If you don’t completely comply with the Chinese government’s regulations in censoring politically sensitive information, there’s a good chance the Great Firewall of China will shut you down.
In 2010, China shut down 1.3 million Web sites, allowing access to 41 per cent fewer than the previous year.
China has since let some sites like LinkedIn come back online, but here’s nine popular websites that are still blocked from regular access in the country.
It's the quintessential on-again, off-again relationship: Analysts believe the first time Google was blocked in the mainland was in 2002.
When the company agreed to China's censorship rules in 2006, a Chinese version was launched but issues quickly emerged between the two players.
It's not just Google search that's blocked. Gmail, Google Maps, Google Drive, Google Cloud, Google Plus and Google Photos are included in the long list of Google-related sites that are inaccessible.
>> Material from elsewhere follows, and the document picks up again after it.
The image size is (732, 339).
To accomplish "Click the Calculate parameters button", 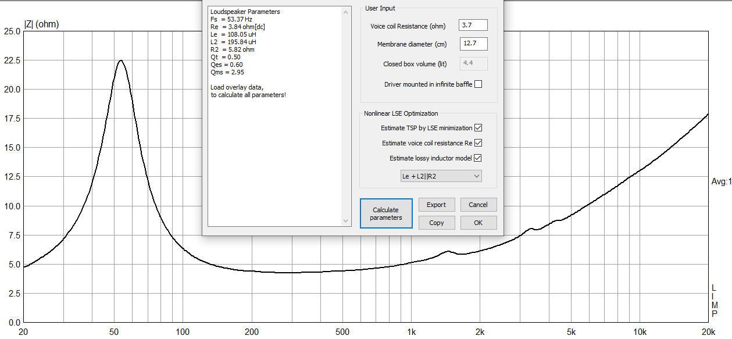I will tap(386, 213).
'Network Timeout. The server at youtube.com is taking too long to respond' is the message users receive if they try to access YouTube in China.
The first time the video-sharing Web site was blocked was in 2008 during riots in Tibet.
'China is not afraid of the Internet,' Foreign Ministry spokesman Qin Gang was quoted saying. 'We manage the Internet according to law ... to prevent the spread of harmful information.'
In 2009, after deadly riots broke out in Xinjiang, Facebook users noticed they could no longer access the site.
'How can you connect the whole world if you leave out a billion people?' Facebook CEO Mark Zuckerberg said to a Stanford University audience in 2010.
The Facebook-owned photo sharing network was blocked in 2014 during the widespread protests in Hong Kong. It's rumoured that access may be restored in some parts, but sometimes images won't load. GreatFire, a website that tracks the firewall in China, lists it as 92 per cent blocked still.